[KETENTUAN SOAL]
Susun baris-baris materi di bawah ini sebagai daftar bernomor dan lewati baris yang kosong. Gambarnya jangan dimasukkan ke dalam jawaban.

[Entri tentang pencarian kata dan elemen]
□ □ □ □ □

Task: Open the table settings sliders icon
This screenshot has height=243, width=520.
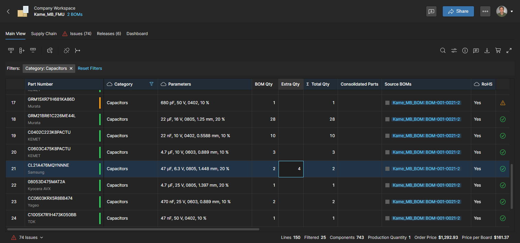Action: (454, 51)
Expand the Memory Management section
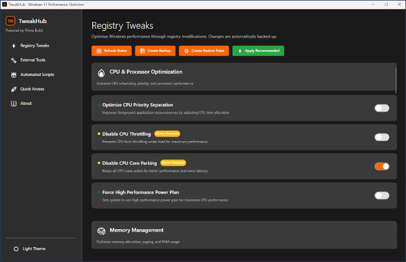The width and height of the screenshot is (406, 262). point(242,230)
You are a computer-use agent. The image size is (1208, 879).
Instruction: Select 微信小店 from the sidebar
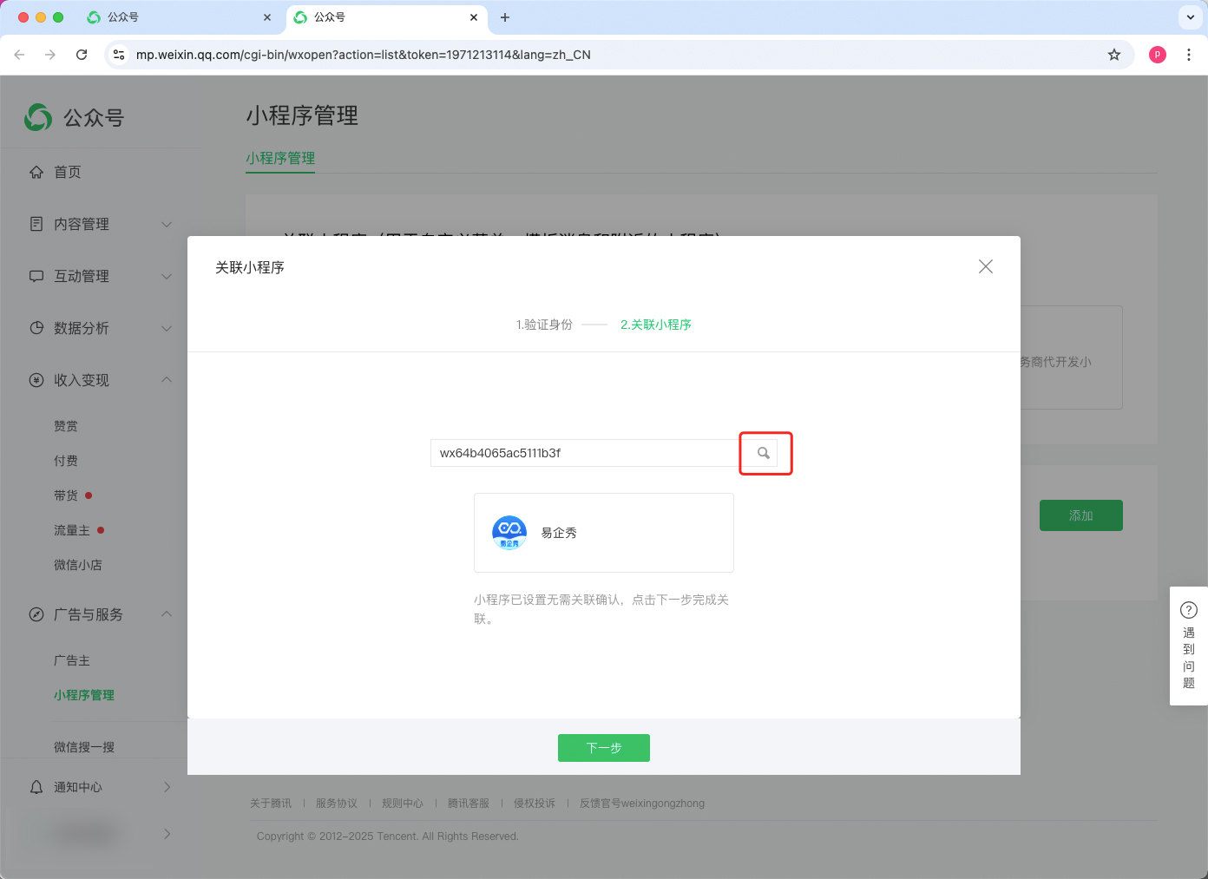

□ □ □ □ □

[HASIL LATIHAN]
1. Task: Open the table settings sliders icon
2. This screenshot has height=243, width=520.
3. Action: (454, 51)
4. Expand the Memory Management section
5. The width and height of the screenshot is (406, 262). point(242,230)
6. You are a computer-use agent. The image size is (1208, 879).
7. Instruction: Select 微信小店 from the sidebar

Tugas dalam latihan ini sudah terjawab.